Well, the Great History Conundrum finished its first iteration three weeks ago now, and the final marks (for the reflective, group wiki stage) have come back in from the departmental tutors. Given that some sectors of the department were (quite rightly) slightly apprehensive about this new fangled online game thing, the comments coming back have been mightily heartening!
A press release recently went out containing some brief details of the course’s success (see PublicTechnology.net‘s article) but, in advance of a full analysis of the results, I thought I’d reflect on some of the key things we discovered:
- Moderation is a mutable but vital beast. Some of the moderators were slow to start (due to poor advance warning on our part) which caused initial unrest amongst students; and moderation varied from fair to outstanding at different times, whereas the students and department expected consistency (of course). Biggest problem? Time. We allocated 5 hours per week per moderator, and probably needed 7-10. Lesson: more preparation/handholding at start, more time, more checks throughout.
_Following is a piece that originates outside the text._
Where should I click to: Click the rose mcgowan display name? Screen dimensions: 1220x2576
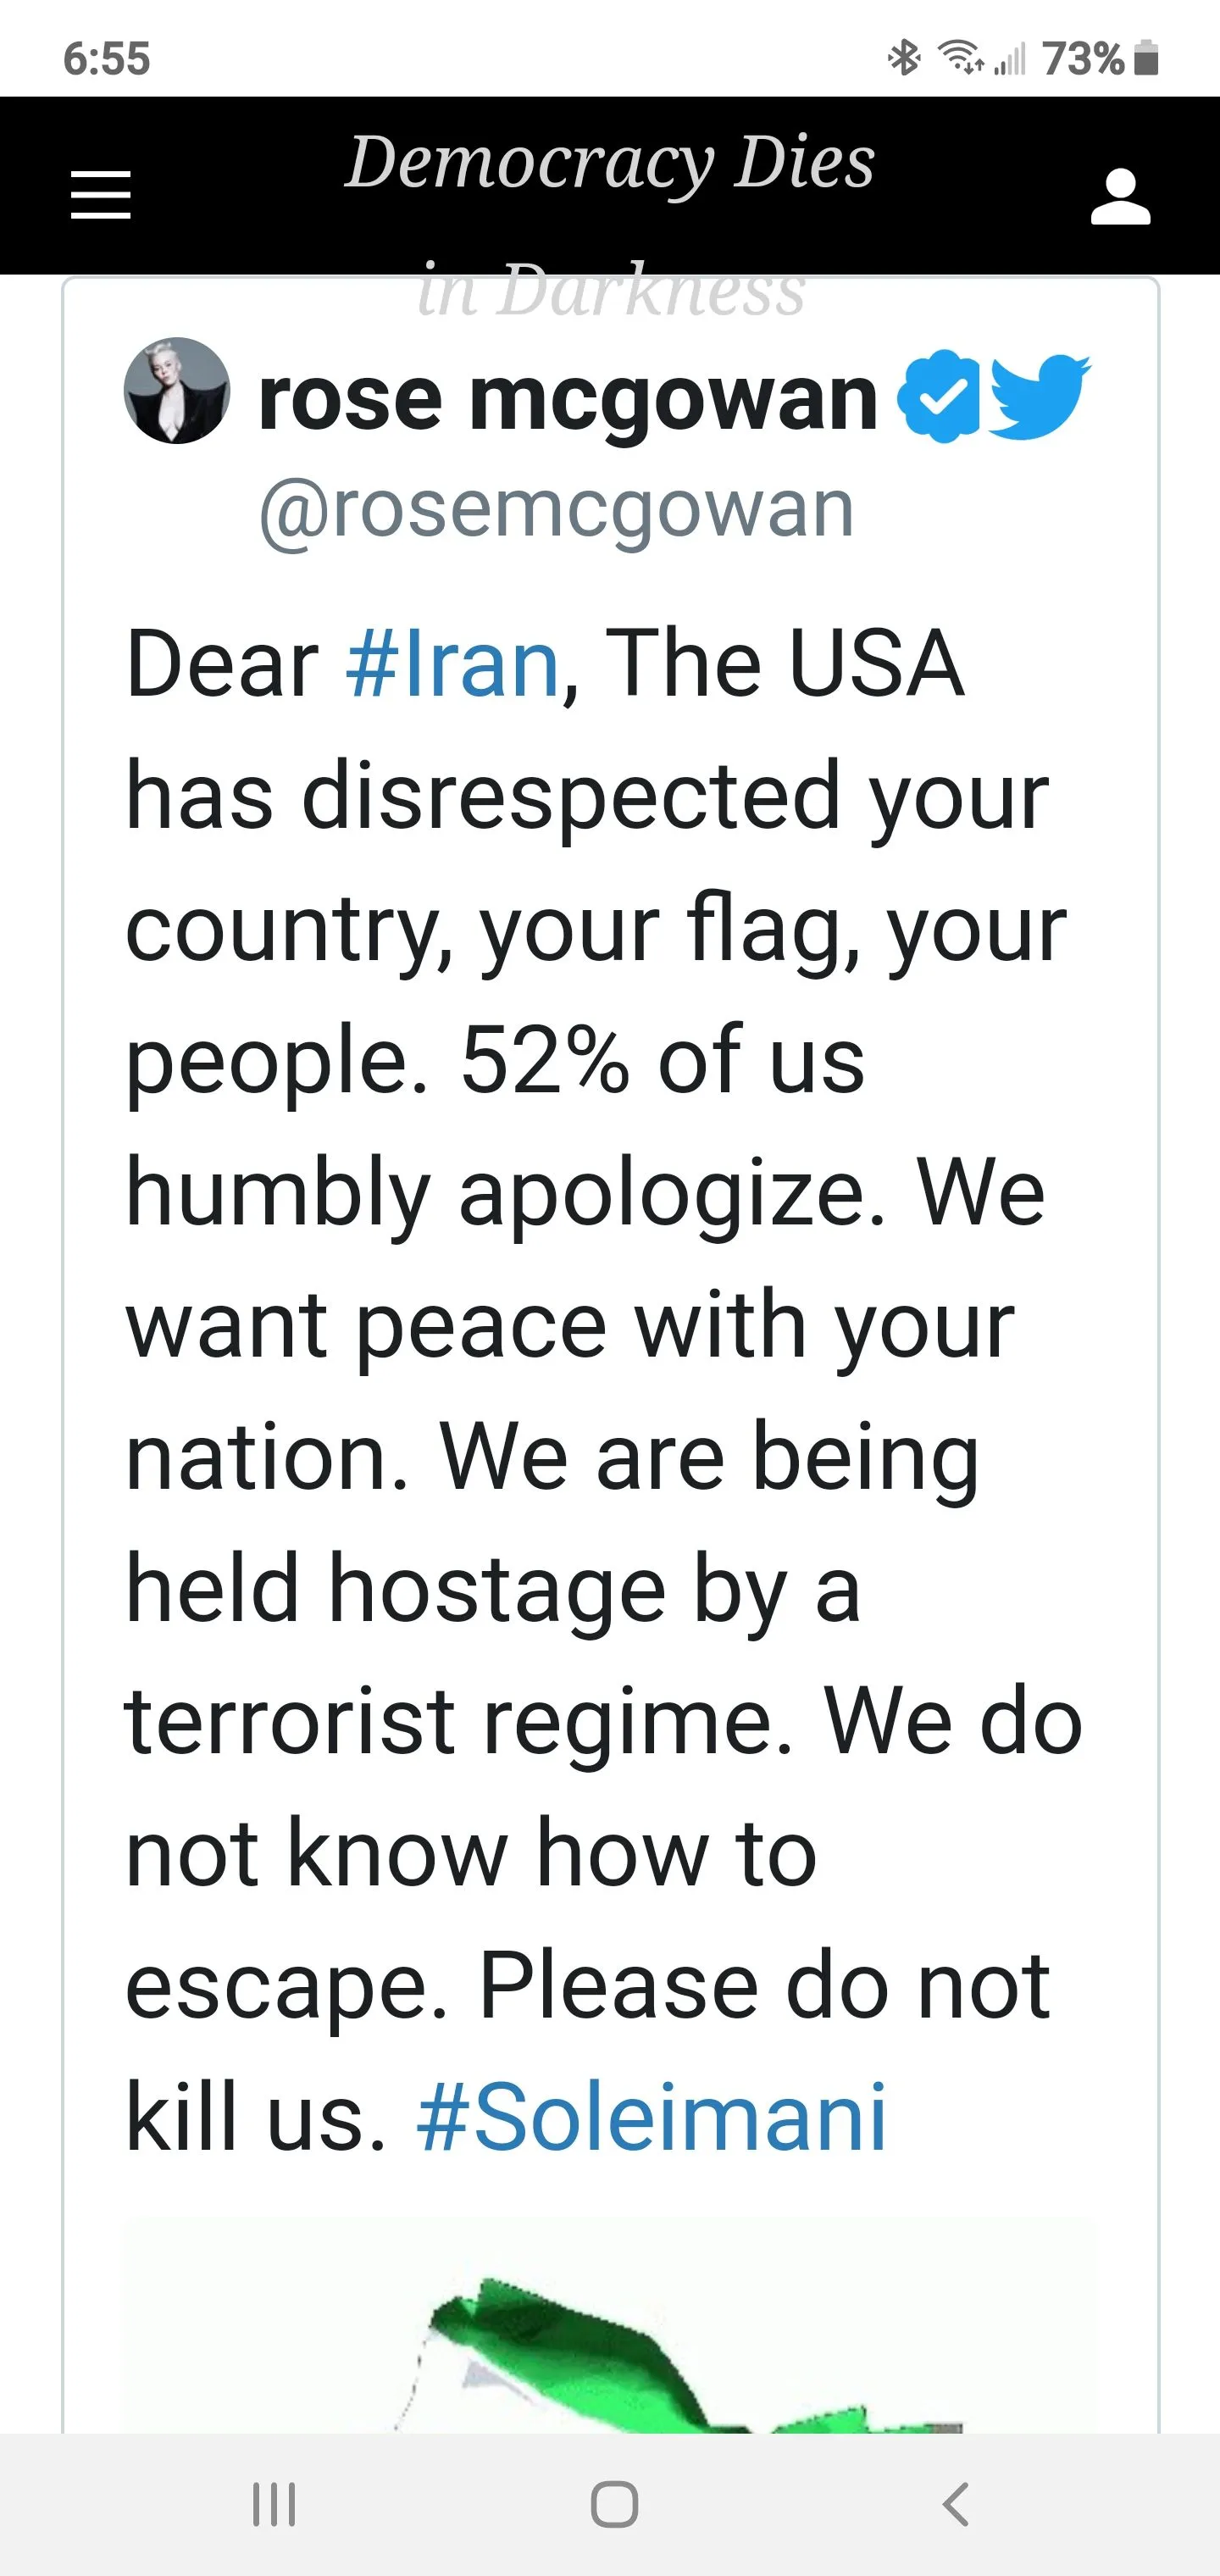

- Students are all different, despite what you hear.A portion of students really liked the narrative puzzles, a portion hated them. A portion liked cryptic ones, others preferred straightforward questions. About half enjoyed working in a group, about half as individuals.Lesson: No size fits all – don’t try to.
- Enthusiasm is infectious. Academic departments are used to bored/unengaged students (it’s becoming the norm), so a show of enthusiasm can bring them onside to anything. Our closing ceremony was a stroke of genius: the students whooped their way through it, and the departmental staff present got to see their enthusiasm first hand. It also came through in their reflective wikis (I really enjoyed this one; this one took me ages, etc.). Lesson: try to capture and disseminate any enthusiasm to students and staff.
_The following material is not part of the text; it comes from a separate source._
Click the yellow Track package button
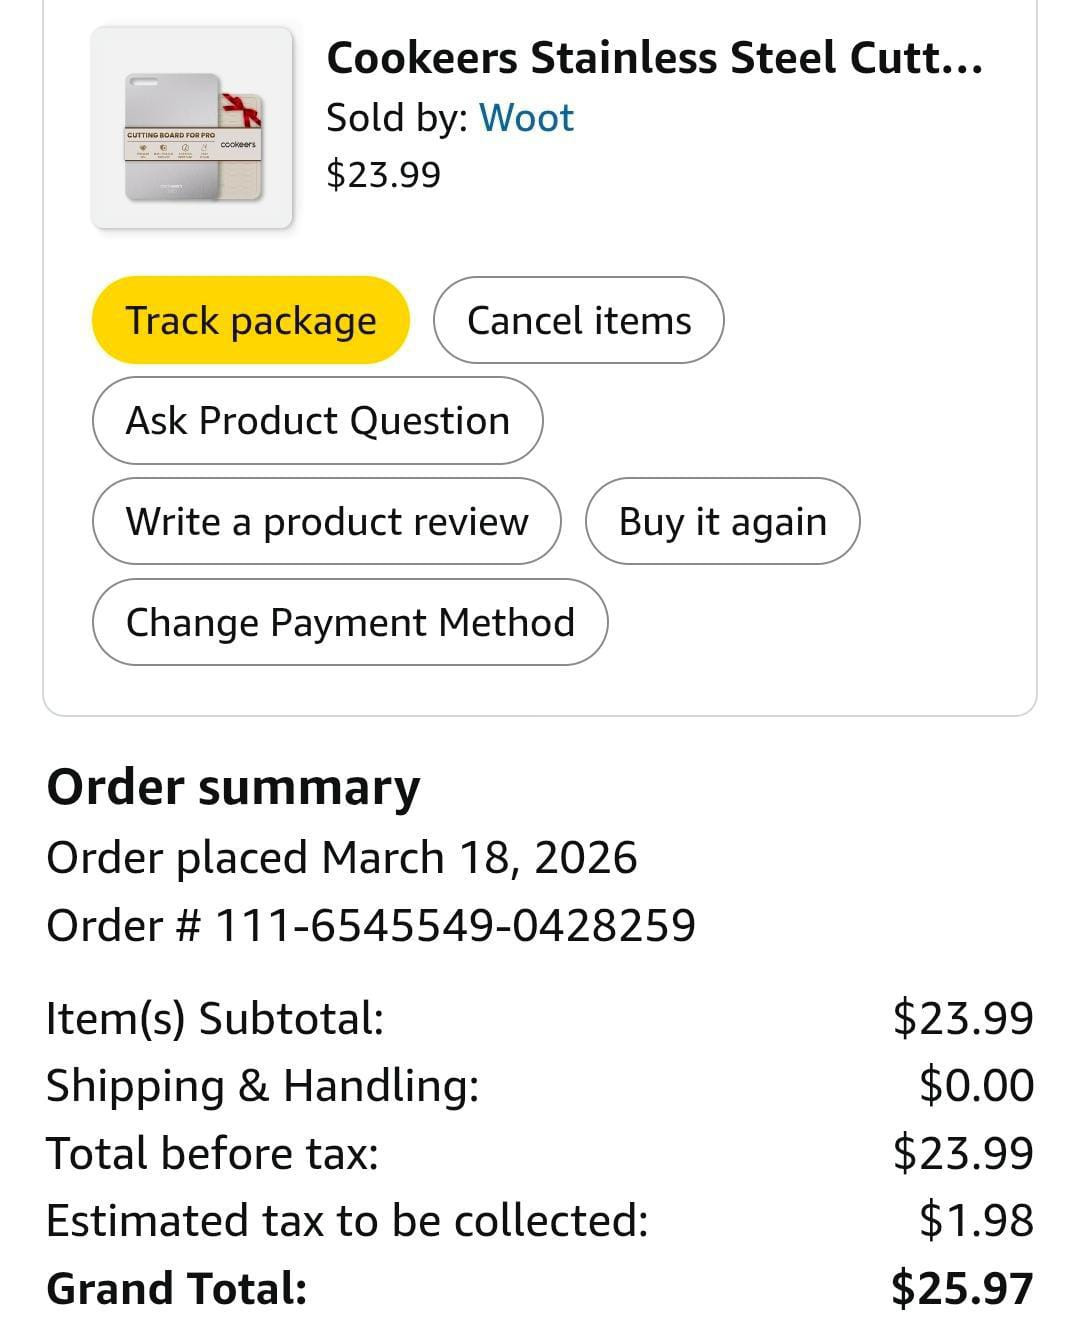 pyautogui.click(x=250, y=321)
- Assessment is a double edged sword. It guarantees that students will do your course, and gives it status within a department; but means that you are open to strong scrutiny, are affecting a student’s degree, and (most importantly) the students feel that they have the right to moan. a lot. all the time. even when they are actually enjoying things.Lesson: none really. For mass take-up, assessment is vital. Accept the moans.
- Learning is doing. This was the primary aim behind our course, and it’s been proved in spades. First year students this year have engaged with the key skills and topics in a way that surpasses their second and third year peers. The difference? They’re having to think, and apply, to achieve an aim. Lesson: it’s not a new one. But it’s true.
Merry Christmas everyone!
(I’m allowed to say that: I grew up near to Noddy Holder).